Motif adalah satu hal yang perlu diungkap karena motif akan melahirkan kehendak. Kehendak akan melahirkan kesengajaan. Kenapa? Karena motif bukan delik inti, unsur sengaja yang menjadi delik inti.
Muncul perdebatan antara tim penasihat hukum Sambo-Putri dan jaksa penuntut umum (JPU). Sebab, tim penasihat hukum mengajukan pertanyaan kepada ahli pidana dengan pengandaian. ”Lantas, bagaimana jika jaksa penuntut umum gagal membuktikan motif?” kata Febri, anggota tim penasihat hukum Sambo dan Putri.
Menurut JPU, pertanyaan tersebut seolah menyimpulkan bahwa JPU gagal membuktikan motif dan penasihat hukum mencoba membentuk opini. Namun, ketua majelis hakim mempersilakan penasihat hukum menanyakan hal itu dan ahli pidana menjawabnya.
”Motif bukan inti delik. Artinya, secara mandiri atau terpisah, motif tidak perlu dibuktikan. Namun, adalah satu hal yang tidak masuk akal ketika kita harus membuktikan unsur kesengajaan tanpa melihat pada motif. Motif jadi satu hal penting untuk membuktikan kesengajaan,” ujar Elwi.
Seandainya JPU tidak mampu membuktikan motif, kata Elwi, berarti mereka tidak mampu membuktikan unsur kesengajaannya.
Elwi juga menilai, motif bisa menentukan berat atau ringannya hukuman pelaku. Ia mengutip ilustrasi yang dibuat oleh Guru Besar Ilhum Hukum Universitas Hasanuddin Achmad Ali. Dalam ilustrasi itu, terdapat tiga orang berbeda yang sama-sama melakukan tindak pidana pencurian ayam.
Namun, terdapat disparitas hukuman antara ketiga pelaku itu. Orang pertama atau si A dihukum penjara 3 bulan, si B dipenjara 6 bulan, sedangkan si C dihukum 9 bulan penjara. ”Dikatakan oleh Prof Ahmad Ali, yang membedakan motifnya, si A dijatuhi hukuman selama 3 bulan karena motifnya untuk membeli obat bagi anaknya yang sedang sakit,” tutur Elwi.
Sementara itu, motif si B adalah karena berjanji memenuhi keinginan pacarnya kendati tidak memiliki uang. Adapun si C mencuri karena kecanduan narkotika. ”Jadi, dari ilustrasi kasus ini, bagi saya motif sangat bermanfaat untuk berat ringannya hukuman yang akan dijatuhkan,” ujarnya.
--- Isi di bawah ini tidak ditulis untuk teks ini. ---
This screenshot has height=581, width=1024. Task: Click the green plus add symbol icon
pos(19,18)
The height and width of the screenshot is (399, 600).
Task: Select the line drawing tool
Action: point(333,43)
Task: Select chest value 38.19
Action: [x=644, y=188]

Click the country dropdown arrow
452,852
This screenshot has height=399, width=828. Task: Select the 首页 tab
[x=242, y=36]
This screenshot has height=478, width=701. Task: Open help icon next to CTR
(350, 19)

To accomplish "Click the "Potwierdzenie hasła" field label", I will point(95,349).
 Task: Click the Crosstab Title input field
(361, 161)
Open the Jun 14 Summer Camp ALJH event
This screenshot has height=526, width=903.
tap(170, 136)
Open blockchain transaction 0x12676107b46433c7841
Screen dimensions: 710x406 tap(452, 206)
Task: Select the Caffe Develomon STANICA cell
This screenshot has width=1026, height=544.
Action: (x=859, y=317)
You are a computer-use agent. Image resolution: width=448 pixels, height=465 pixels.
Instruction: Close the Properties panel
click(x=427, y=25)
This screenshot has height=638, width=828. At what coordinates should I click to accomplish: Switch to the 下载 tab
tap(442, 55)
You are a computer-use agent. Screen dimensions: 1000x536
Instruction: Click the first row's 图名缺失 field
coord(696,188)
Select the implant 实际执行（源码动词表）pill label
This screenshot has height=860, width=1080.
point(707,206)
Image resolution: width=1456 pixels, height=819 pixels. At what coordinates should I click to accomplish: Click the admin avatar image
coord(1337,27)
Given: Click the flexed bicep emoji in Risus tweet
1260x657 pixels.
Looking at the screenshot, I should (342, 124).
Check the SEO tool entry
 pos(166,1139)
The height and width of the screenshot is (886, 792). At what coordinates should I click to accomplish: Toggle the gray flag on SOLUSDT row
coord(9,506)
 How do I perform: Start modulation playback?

Meski demikian, Elwi kembali menekankan bahwa terdapat perbedaan pendapat tentang penting tidaknya pengungkapan motif. Perbedaan tersebut pun dianggapnya sebagai sesuatu yang lazim.
Makna kata hajar
Dalam kesempatan serupa, tim penasihat hukum menanyakan tentang Pasal 55 KUHP tentang penyertaan. Mereka menanyakan apabila terjadi kesalahpahaman atau misinterpretasi antara orang yang menggerakkan atau pelaku intelektual dengan orang yang digerakkan atau pelaku materiil.
”Itu, kan, ada ketentuannya pada Pasal 55 KUHP Ayat (2) bahwa orang yang menggerakkan hanya bertanggung jawab atas apa yang diperintahkan dan akibatnya. Apabila yang digerakkan melebihi yang diperintahkan, orang yang digerakkan ini yang bertanggung jawab,” tutur Elwi.
”Apabila orang yang menggerakkan mengatakan ’hajar’, tetapi yang digerakkan justru malah menembak, bahkan penembakan berulang hingga menyebabkan kematian, sejauh mana pertanggungjawaban penggerak dan penembak?”
Menurut Elwi, apabila ilustrasinya demikian, seharusnya yang dimintai keterangan adalah ahli bahasa. Sebab, perlu ada kejelasan tentang makna kata hajar tersebut. Terlebih, dalam kehidupan sehari-hari, kata hajar bisa dimaknai beragam.
”Pendapat saya, perlu ada pemahaman tentang hajar lebih dahulu. Apakah hajar artinya dipukul, ditembak, atau dianiaya. Ini harus minta keterangan ahli bahasa,” kata Elwi.